According to FAA records, the helicopter was manufactured in 1971 by Bell Helicopter for the U.S. Army as an OH-58A and was later remanufactured by Garlick Helicopters for civilian use. According to company records, its most recent 100-hour inspection was completed March 24, 2014, at 10,726 total aircraft hours. The helicopter had accrued 91 hours since that date.

Interpolation of performance charts revealed that the fuel consumption rate at 100 knots was approximately 200 lbs per hour.

A preliminary examination of the wreckage was performed by an FAA aviation safety inspector. He reported substantial damage to the fuselage and tailboom, and confirmed flight and engine control continuity. Operation of the fuel boost pump was also confirmed, and approximately 10-11 gallons (65 pounds) of fuel was recovered from the helicopter, of which 1.3 gallons was unusable.

A detailed examination of the helicopter was performed by the airframe and engine manufacturers under the supervision of an FAA inspector. The integrity and continuity of the fuel system was confirmed, the fuel boost pump was operational, and the LOW FUEL segment light alternately extinguished and illuminated within the manufacturer's limits as fuel was added and drained from the helicopter. The light illuminated and stayed illuminated with approximately 10 gallons of fuel in the tank.

A detailed examination of the fuel system and associated warnings, airframe, engine controls, and fluid and pneumatic lines revealed no preimpact mechanical anomalies that would have precluded normal operation. The engine was started, and ran on the airframe continuously and without interruption. The throttle was opened fully, and the engine ran continuously at 103 percent. When the throttle was reduced to flight idle, the engine ran above the manufacturer's flight idle range, due to impact-related deformation of the engine controls between the throttle and the engine.

Examination of the MASTER CAUTION warning light and associated segment panel lights revealed that the segment lights were set to the "dim" position.

**********

Aim – According to the helicopter examination report, why did the engine run above the manufacturer's flight idle range when the throttle was reduced to flight idle? Answer in one to three sentences.

Dataset content –
**********

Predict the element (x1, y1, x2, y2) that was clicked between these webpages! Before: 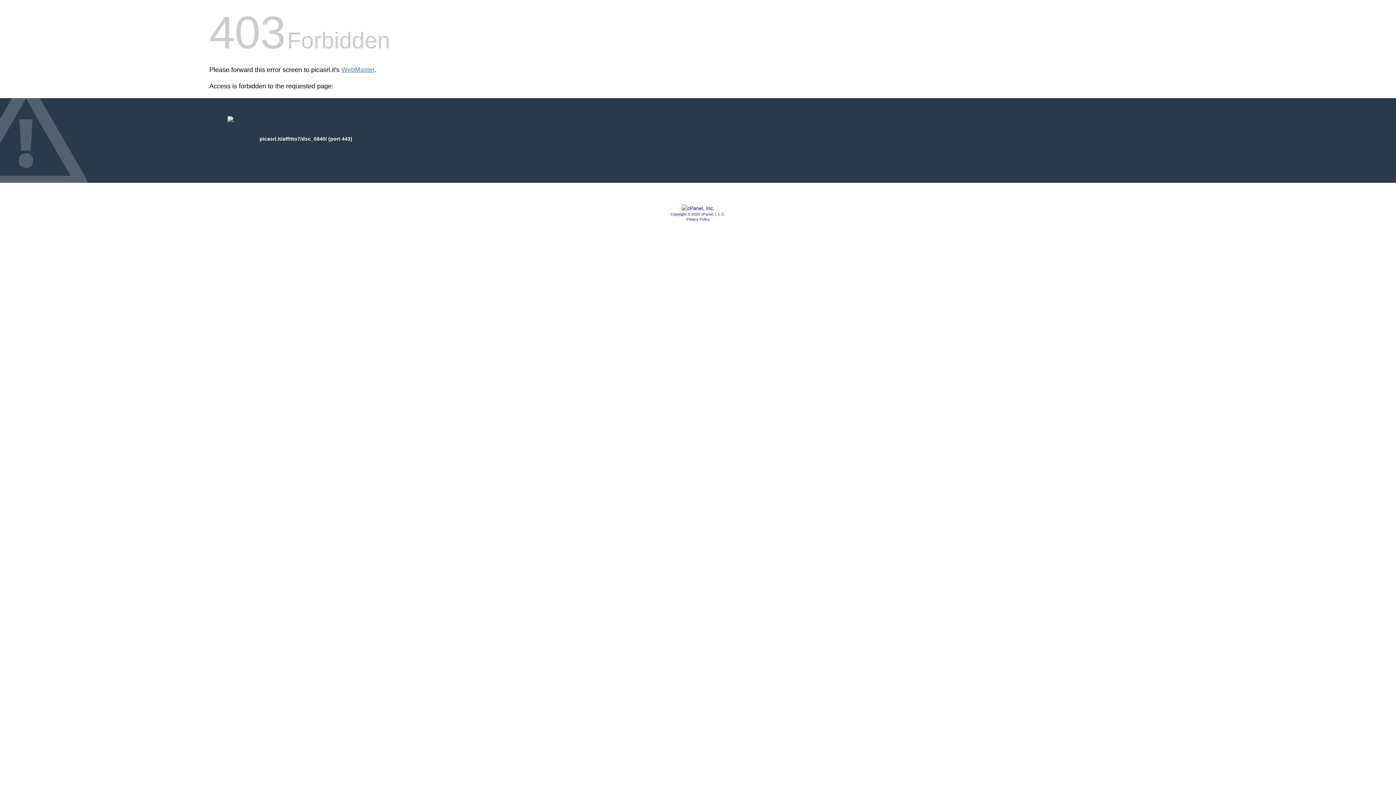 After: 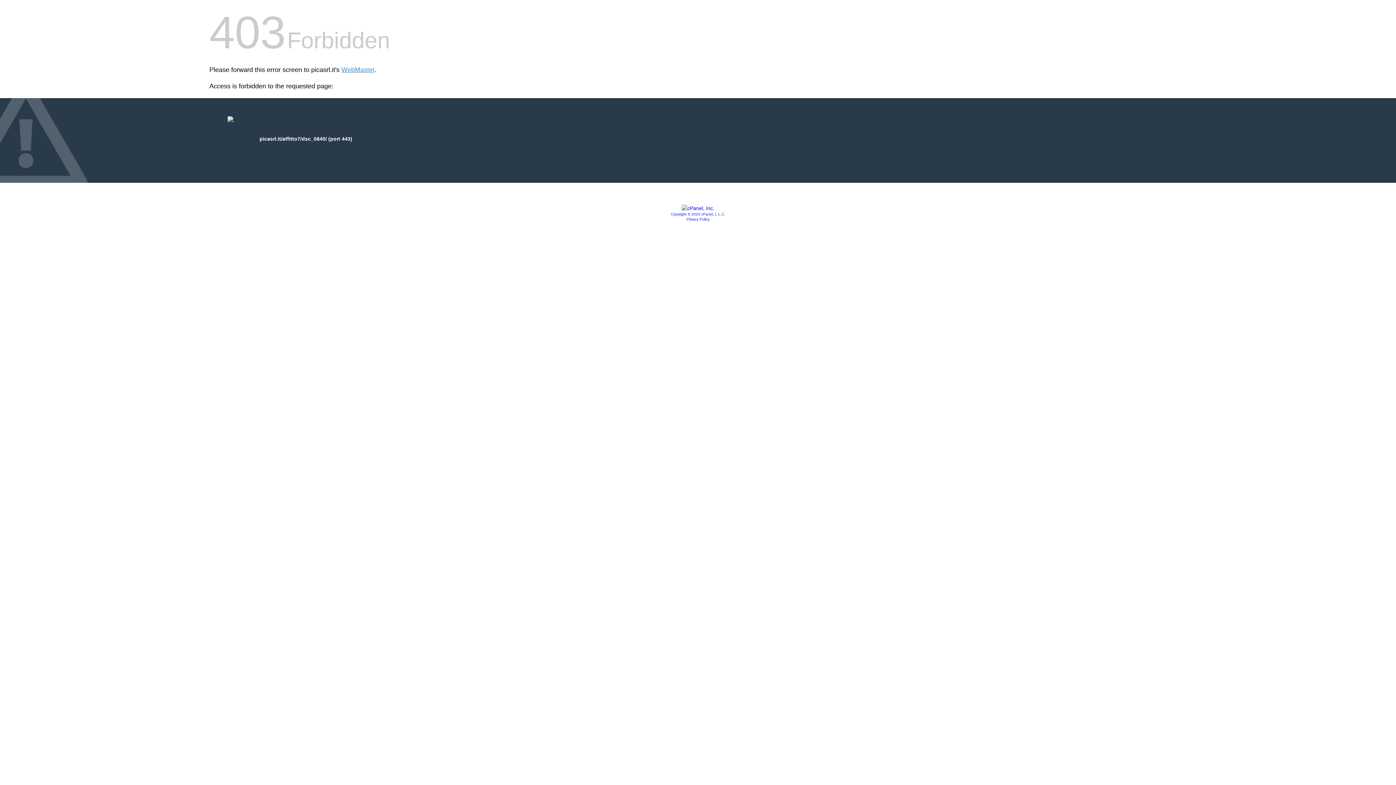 Action: bbox: (686, 217, 709, 221) label: Privacy PolicyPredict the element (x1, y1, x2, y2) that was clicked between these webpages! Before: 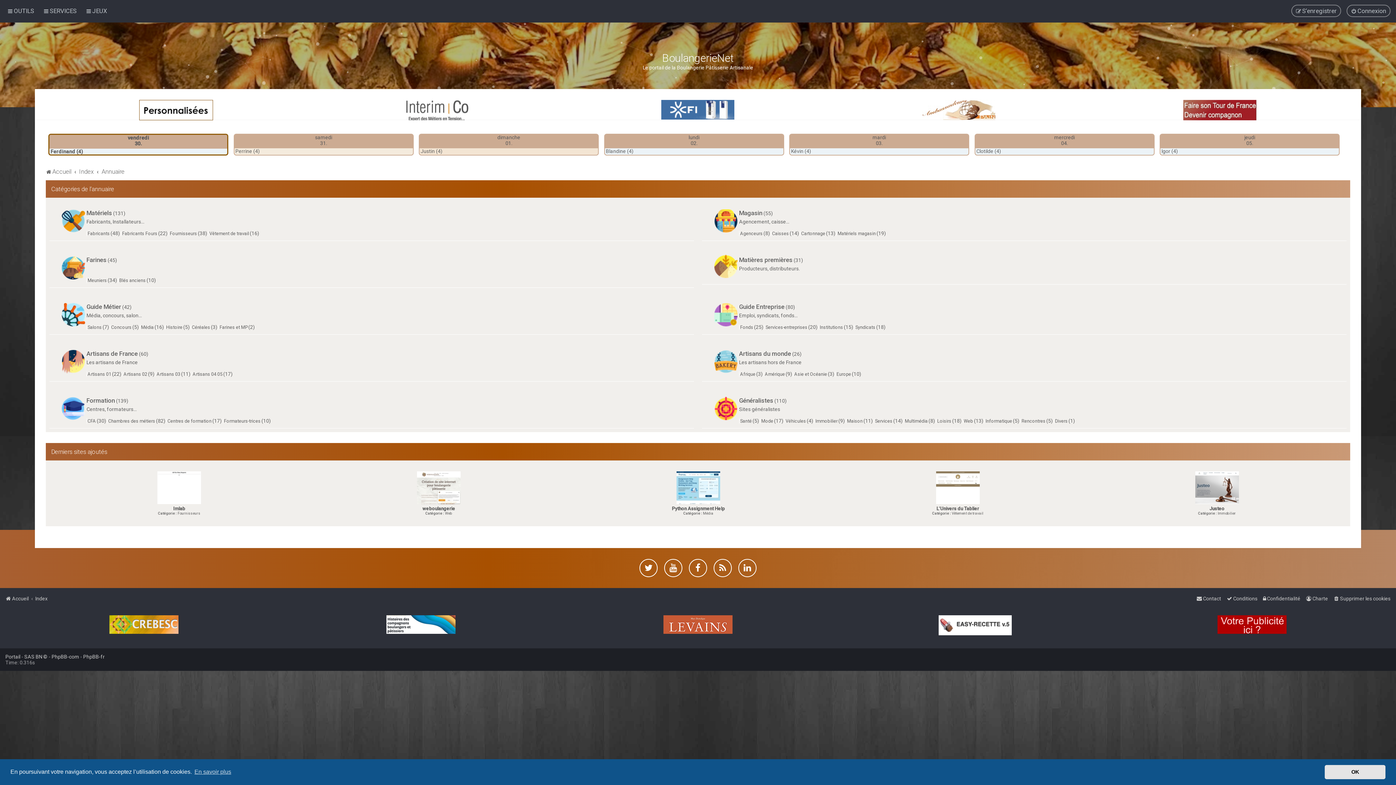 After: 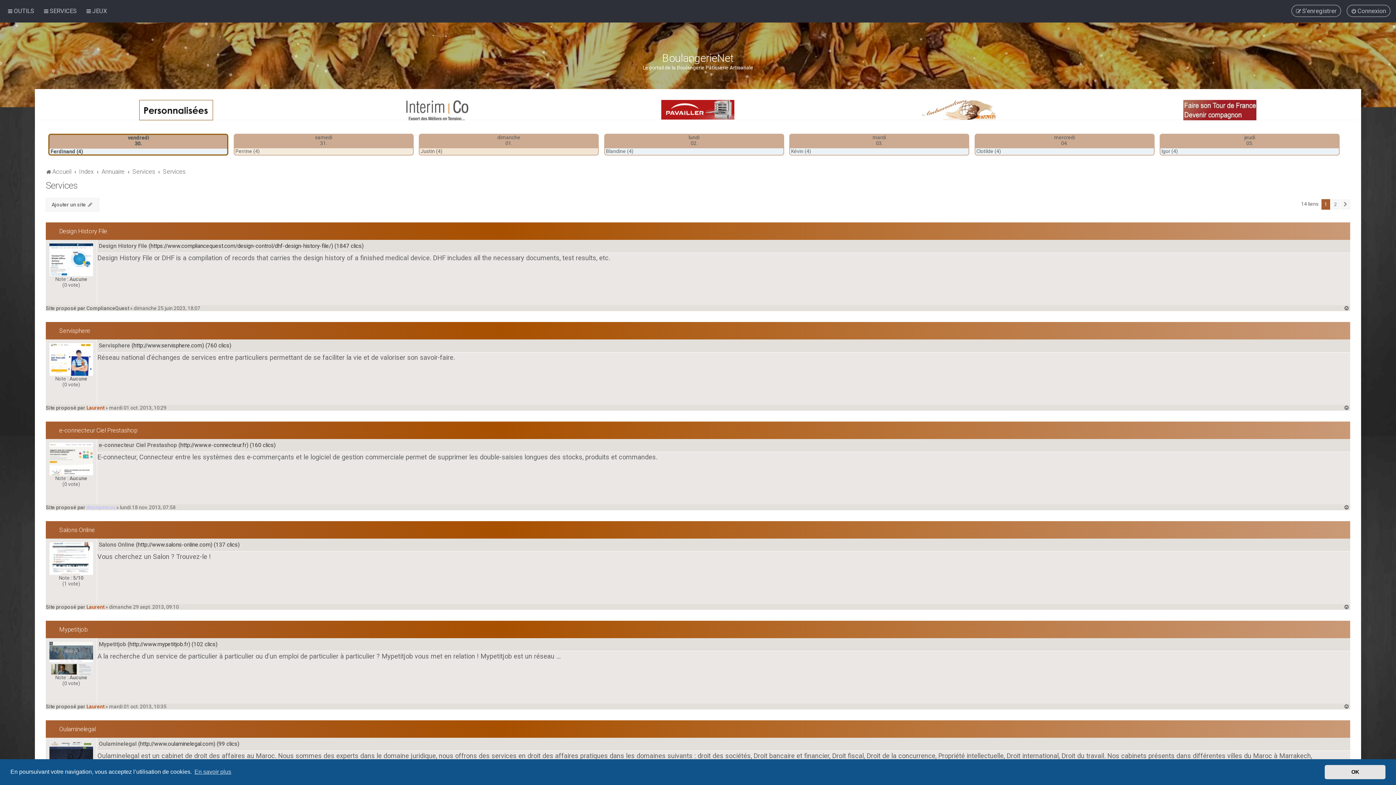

**********

Solution – The engine controls between the throttle and the engine had been deformed in the impact. That deformation kept the engine running above the manufacturer's flight idle range even with the throttle at flight idle.